THE EXERCISE: Reproduce the material from the line containing "Given: Click the İngilizce Ders field" through the line containing "Image resolution: width=640", inclusive, replacing "sunroof" with "moonroof" and leaving everything else unchanged.

Extracted records:
▬▬▬

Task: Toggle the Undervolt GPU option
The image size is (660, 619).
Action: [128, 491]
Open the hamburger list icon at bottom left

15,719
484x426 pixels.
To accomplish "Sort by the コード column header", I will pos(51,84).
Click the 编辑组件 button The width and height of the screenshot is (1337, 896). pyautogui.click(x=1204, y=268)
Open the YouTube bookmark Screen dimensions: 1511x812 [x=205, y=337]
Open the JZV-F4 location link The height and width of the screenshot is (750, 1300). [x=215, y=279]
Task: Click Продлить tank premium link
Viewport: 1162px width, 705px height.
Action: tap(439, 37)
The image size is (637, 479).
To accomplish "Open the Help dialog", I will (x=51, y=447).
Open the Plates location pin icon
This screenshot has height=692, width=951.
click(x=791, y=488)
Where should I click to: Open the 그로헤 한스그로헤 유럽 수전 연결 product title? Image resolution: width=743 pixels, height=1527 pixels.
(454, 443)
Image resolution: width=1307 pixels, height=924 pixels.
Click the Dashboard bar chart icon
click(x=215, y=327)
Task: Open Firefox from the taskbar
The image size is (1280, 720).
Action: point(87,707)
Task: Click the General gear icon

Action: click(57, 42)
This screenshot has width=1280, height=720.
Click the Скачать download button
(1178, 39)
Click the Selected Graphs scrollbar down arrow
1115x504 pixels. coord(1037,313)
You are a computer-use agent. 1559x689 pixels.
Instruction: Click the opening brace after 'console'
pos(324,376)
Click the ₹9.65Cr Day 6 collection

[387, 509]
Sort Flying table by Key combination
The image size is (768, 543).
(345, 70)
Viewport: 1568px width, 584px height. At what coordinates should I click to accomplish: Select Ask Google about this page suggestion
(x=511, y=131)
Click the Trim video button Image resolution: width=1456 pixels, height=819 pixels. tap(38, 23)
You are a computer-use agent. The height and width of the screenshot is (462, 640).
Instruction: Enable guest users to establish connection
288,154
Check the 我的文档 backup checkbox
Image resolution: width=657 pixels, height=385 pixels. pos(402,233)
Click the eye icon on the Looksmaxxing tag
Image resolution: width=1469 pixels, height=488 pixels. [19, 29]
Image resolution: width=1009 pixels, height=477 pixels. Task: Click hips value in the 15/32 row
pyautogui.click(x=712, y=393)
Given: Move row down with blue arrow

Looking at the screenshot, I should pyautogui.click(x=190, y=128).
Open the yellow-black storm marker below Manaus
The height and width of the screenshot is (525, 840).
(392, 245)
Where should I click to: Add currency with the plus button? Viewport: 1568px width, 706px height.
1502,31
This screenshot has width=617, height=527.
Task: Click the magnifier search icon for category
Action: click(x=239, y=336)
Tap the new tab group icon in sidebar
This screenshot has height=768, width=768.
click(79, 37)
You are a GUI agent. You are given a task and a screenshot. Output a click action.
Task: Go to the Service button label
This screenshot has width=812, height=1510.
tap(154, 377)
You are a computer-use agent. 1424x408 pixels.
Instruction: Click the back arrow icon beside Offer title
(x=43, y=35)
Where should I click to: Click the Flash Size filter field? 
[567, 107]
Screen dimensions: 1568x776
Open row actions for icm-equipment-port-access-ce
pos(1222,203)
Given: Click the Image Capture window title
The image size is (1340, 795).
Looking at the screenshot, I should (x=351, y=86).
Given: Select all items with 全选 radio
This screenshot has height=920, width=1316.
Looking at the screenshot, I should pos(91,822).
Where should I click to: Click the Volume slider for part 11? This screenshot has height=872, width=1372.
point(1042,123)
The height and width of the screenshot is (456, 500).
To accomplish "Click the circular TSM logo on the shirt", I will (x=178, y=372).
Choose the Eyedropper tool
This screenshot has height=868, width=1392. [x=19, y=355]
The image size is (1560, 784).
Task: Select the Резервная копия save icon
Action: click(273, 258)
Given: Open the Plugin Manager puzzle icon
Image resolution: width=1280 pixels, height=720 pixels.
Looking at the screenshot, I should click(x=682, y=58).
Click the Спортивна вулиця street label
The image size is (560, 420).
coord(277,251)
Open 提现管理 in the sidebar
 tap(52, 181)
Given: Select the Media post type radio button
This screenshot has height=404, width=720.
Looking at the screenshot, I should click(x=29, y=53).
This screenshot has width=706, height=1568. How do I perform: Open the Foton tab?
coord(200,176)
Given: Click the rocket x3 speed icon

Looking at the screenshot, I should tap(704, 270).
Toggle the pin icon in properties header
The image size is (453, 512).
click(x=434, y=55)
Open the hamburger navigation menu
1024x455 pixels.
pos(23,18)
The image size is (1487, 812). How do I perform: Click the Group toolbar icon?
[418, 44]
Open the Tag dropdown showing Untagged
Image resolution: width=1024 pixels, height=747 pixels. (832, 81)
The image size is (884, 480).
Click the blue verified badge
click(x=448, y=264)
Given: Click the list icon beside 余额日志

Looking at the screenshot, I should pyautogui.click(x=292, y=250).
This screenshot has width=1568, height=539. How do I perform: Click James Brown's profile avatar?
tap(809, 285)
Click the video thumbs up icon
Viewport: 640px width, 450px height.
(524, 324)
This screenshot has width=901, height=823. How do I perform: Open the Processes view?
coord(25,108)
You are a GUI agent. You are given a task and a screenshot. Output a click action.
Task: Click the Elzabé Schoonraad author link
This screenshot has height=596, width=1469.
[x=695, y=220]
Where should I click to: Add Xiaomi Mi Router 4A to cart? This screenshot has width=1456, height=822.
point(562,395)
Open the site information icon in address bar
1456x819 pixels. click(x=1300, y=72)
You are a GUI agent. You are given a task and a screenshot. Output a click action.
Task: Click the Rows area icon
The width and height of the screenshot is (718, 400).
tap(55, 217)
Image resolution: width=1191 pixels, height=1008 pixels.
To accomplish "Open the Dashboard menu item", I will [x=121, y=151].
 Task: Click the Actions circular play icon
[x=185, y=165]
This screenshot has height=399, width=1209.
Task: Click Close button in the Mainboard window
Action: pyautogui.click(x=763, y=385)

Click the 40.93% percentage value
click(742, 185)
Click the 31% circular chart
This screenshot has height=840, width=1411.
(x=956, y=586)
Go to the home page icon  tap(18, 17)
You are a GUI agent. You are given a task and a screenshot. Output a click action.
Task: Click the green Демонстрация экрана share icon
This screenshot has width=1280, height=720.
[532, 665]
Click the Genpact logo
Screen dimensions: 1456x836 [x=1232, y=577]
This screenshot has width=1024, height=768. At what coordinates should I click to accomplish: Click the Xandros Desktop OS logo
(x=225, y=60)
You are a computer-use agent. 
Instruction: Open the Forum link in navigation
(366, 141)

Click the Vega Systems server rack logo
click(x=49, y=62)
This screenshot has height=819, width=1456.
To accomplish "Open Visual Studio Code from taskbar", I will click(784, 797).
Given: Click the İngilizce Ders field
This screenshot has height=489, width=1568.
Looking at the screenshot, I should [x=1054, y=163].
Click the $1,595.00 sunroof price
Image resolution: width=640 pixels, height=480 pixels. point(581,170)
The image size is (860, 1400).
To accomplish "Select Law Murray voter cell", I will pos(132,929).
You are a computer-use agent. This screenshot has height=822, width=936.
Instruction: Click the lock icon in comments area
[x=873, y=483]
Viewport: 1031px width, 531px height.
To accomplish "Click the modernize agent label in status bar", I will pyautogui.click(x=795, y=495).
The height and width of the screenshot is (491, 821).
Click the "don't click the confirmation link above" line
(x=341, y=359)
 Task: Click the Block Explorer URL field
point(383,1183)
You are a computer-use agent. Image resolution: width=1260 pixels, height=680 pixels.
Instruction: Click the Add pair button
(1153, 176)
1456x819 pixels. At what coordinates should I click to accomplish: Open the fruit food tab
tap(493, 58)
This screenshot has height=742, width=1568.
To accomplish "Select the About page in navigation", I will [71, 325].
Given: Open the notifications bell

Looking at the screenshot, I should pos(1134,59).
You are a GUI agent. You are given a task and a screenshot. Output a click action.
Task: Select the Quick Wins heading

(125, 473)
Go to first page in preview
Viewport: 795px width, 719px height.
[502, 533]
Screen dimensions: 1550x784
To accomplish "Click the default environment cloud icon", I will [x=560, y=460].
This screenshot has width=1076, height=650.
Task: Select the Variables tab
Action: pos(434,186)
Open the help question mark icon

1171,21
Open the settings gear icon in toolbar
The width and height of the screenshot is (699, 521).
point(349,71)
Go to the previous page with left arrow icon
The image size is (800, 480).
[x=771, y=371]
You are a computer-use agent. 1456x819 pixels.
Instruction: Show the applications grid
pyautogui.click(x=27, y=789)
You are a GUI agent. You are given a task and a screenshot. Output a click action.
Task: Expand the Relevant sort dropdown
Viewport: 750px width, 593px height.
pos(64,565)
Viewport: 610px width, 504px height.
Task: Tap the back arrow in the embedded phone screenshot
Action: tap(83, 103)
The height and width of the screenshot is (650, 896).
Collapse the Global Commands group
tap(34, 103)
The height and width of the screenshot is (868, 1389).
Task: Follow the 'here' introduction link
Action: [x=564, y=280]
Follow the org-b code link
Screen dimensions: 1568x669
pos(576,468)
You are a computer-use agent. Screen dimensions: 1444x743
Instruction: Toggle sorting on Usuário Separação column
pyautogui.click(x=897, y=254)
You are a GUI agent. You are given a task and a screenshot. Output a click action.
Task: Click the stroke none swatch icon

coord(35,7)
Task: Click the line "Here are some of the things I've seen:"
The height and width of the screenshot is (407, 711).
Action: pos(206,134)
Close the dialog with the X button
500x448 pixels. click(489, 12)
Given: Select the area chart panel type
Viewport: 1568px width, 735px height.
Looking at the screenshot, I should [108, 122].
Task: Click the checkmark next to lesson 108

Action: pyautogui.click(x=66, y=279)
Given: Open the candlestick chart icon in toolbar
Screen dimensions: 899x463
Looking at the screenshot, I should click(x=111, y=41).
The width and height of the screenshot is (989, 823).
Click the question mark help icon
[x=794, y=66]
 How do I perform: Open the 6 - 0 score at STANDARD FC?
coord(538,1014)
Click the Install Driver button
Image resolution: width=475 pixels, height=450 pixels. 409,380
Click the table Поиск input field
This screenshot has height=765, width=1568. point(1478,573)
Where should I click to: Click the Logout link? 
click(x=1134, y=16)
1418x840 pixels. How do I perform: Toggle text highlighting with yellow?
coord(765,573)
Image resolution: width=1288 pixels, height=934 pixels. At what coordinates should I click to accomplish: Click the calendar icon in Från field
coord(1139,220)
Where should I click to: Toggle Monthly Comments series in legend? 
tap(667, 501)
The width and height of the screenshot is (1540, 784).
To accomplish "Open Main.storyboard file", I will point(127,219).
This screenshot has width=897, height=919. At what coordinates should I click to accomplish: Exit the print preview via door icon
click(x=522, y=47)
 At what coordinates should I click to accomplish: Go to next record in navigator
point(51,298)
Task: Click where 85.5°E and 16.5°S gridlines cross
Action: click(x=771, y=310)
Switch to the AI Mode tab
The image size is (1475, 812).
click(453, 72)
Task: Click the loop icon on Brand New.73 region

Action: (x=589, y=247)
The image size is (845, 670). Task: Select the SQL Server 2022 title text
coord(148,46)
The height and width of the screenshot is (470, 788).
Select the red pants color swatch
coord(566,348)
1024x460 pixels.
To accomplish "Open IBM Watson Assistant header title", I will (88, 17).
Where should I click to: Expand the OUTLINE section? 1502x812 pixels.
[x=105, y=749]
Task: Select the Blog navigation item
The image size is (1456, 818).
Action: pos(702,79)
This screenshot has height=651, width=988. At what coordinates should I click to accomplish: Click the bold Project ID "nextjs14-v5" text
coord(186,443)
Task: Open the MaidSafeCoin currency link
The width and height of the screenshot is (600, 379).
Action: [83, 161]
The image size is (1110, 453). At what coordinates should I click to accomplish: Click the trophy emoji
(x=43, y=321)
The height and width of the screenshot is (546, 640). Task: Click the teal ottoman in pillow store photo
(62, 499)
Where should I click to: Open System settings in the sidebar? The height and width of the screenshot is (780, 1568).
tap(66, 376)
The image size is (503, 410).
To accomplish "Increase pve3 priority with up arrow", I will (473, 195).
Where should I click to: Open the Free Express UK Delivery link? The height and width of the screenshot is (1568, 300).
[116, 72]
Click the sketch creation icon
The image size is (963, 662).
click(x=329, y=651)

▬▬▬

OUTPUT FOR THIS EXERCISE:
Given: Click the İngilizce Ders field
This screenshot has height=489, width=1568.
Looking at the screenshot, I should [x=1054, y=163].
Click the $1,595.00 moonroof price
Image resolution: width=640 pixels, height=480 pixels. point(581,170)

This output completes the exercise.